The premise is that, in most cases, generic designs and over engineered solutions aren’t required and are overkill. Worse, most of the time the added flexibility or power is overkill, with the result the project incurred the cost of writing and testing code that is never used.

YAGNI is a shorthand reminder to developers to leave the complex solution unwritten until you actually know that you need it.

In other words, you should implement the simplest thing that could possibly work for your current situation, and let tomorrow worry about it’s own problems - don’t spend valuable time today solving problems that tomorrow may never face.

The problem is that many developers use YAGNI as an excuse to be lazy.

You see, YAGNI is a guideline that reminds you not to write code that isn’t needed. It says nothing about how you write code that is going to be needed.

An Example

Assume that you’re working on Project Wilbur, a new application for the Human Resources department at the law firm of Slapham and Sueham. Management of salaries and benefits at S&S is a complex job, with a large number of special rules and exceptions.

For example, while most staff members are paid in US dollars, there are some paid in British pounds, and one (the nephew of a Romanian Count) paid in Russian Rubbles. The two senior partners have company cars and car parks, other senior executives just get car parks, except for one who has a company Segway instead.

To top it all off, you know that the rules change frequently - in the last financial quarter there were twelve minor amendments, and that was pretty typical.

How do you proceed?

You could write a complete expression evaluation engine - one that handles all possible cases, including function evaluation, trend analysis and more - surely it would only take a few weeks, and you’d never need to touch it again.

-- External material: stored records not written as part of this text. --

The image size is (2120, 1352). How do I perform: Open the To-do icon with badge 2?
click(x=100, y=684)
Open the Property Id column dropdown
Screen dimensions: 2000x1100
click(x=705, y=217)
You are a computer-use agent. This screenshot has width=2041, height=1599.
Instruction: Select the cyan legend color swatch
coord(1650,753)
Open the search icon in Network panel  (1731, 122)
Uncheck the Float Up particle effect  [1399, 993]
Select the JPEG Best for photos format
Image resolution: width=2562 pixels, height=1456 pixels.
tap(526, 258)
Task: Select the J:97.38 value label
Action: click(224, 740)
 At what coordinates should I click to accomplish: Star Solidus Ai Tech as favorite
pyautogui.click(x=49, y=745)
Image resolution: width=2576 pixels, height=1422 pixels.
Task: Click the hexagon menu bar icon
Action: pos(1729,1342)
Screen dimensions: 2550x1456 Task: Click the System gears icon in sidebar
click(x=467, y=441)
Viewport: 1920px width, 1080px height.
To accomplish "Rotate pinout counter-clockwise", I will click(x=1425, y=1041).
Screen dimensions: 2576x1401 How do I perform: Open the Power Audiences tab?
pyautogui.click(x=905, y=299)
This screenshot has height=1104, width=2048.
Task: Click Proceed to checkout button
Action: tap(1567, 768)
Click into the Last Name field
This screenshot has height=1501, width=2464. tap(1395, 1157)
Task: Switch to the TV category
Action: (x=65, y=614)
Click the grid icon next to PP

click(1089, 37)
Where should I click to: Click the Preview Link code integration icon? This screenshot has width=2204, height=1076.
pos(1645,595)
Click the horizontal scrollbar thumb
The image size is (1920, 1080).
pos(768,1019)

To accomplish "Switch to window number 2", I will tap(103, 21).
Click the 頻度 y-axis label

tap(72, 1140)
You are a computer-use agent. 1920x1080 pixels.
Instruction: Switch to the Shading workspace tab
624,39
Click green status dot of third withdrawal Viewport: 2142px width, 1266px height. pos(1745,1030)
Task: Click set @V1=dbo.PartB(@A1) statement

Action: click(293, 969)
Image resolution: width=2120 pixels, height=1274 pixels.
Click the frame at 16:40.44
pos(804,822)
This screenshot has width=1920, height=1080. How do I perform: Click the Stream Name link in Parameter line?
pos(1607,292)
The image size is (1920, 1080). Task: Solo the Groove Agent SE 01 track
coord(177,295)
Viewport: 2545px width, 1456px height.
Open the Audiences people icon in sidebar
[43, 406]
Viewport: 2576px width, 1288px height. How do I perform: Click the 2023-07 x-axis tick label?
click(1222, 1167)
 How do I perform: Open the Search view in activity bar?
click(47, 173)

But … you ain’t gonna need it.

You don’t need a complete expression evaluation engine - the rules you have discovered so far just aren’t that complex - all you need is something simple.

The lazy approach to this - the one often justified by YAGNI - is to build the simplest possible expression engine, ignoring that you already know that it will need to change. This means that when you need the extensions later, you’ll have to throw out the existing engine and start again.

Running counterpoint to YAGNI is another idea that is just as important - that once you know you need it, you build it properly.

In our example, we know that we need an expression engine, and we know that it will be extended in future. By applying good design principles we can implement only the features we need now, without closing the door on future extension. We can be confident that when new requirements arise we can handle them without a complete rewrite.

Conclusions

YAGNI is no excuse to be lazy - when you know the dimensions of likely change, you can (and should) build in support for that kind of change. You can do this without building anything you don’t already need.